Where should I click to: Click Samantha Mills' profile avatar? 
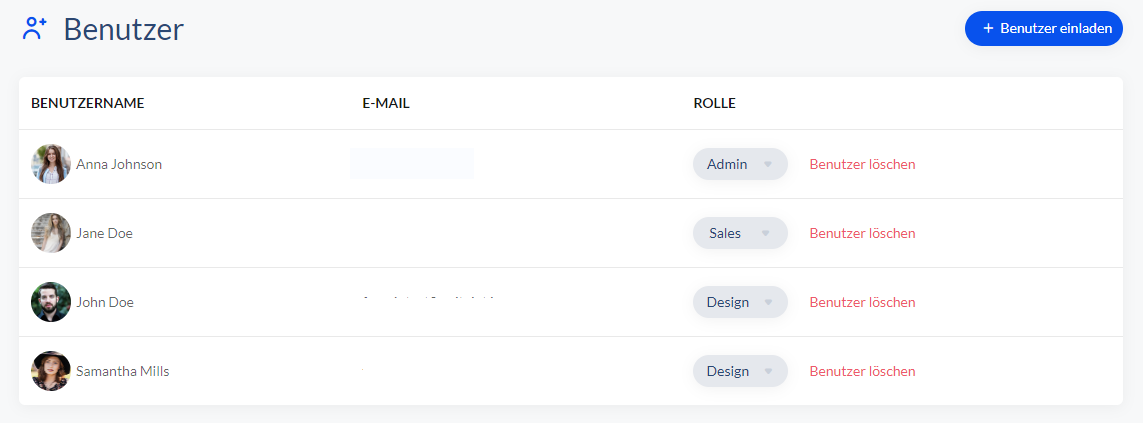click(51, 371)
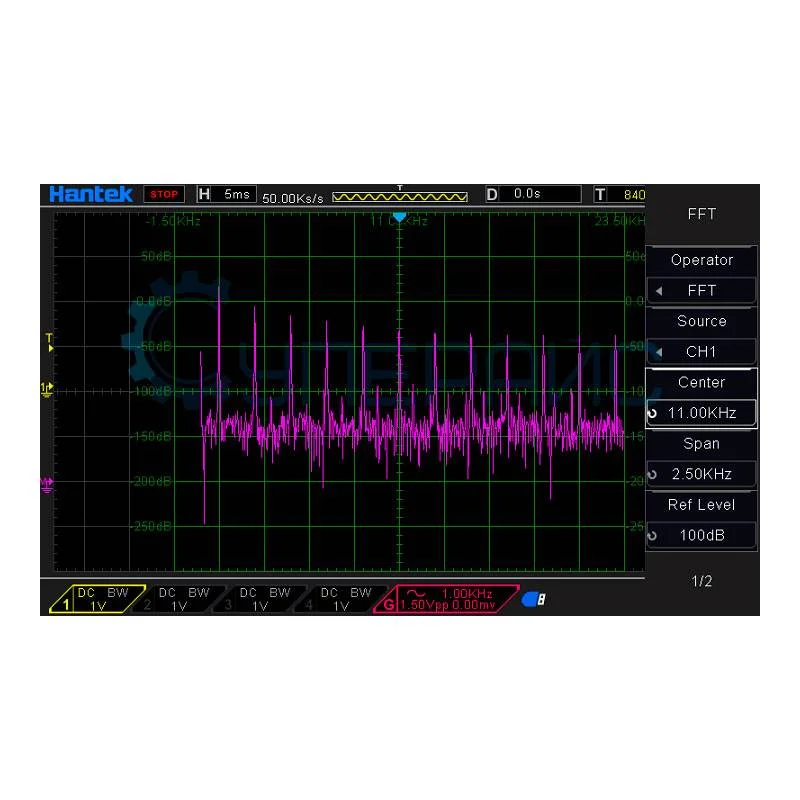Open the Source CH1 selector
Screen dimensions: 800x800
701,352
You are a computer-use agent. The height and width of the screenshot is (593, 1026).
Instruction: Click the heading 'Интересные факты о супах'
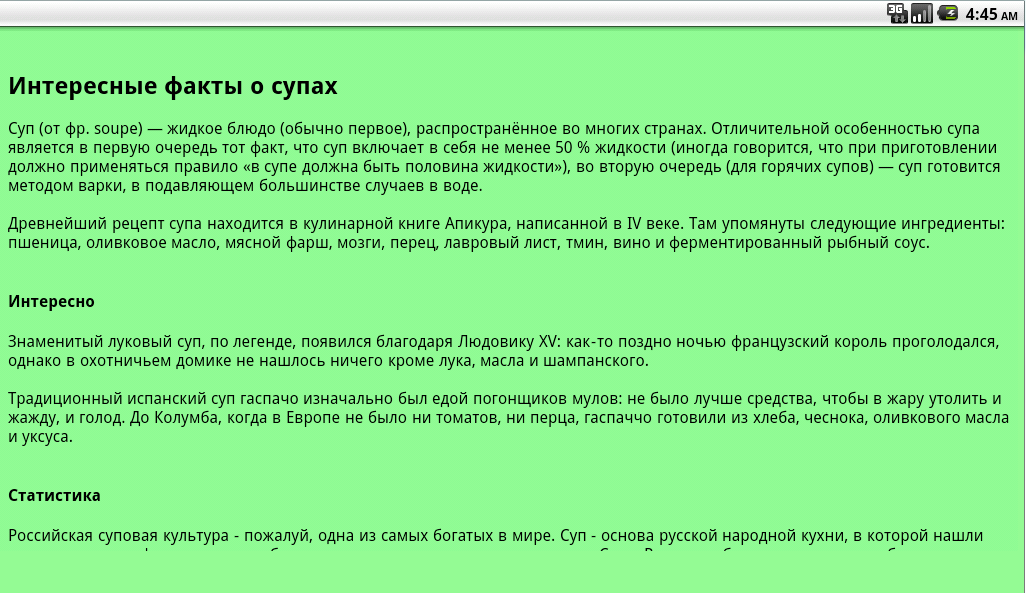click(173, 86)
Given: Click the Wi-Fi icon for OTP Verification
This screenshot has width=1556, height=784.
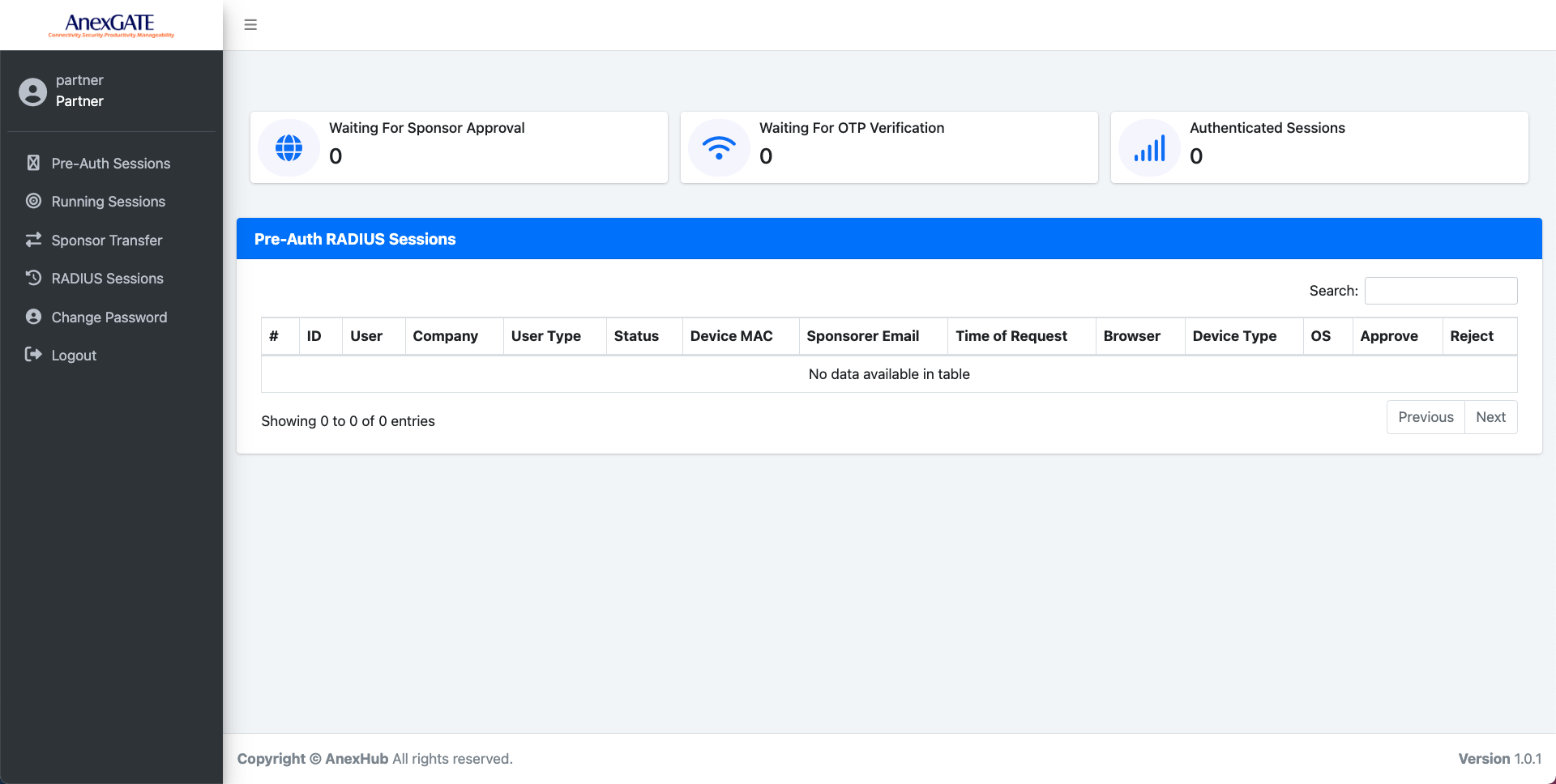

▶ _DIRECTIONS FOR THIS TASK_
All of the lines above must be printed again exactly, and no picture may appear in the copy.

▶ _RESULT_
Where should I click to: Click Samantha Mills' profile avatar? 
click(51, 371)
Open the Source CH1 selector
Screen dimensions: 800x800
701,352
You are a computer-use agent. The height and width of the screenshot is (593, 1026).
Instruction: Click the heading 'Интересные факты о супах'
click(173, 86)
Given: Click the Wi-Fi icon for OTP Verification
This screenshot has width=1556, height=784.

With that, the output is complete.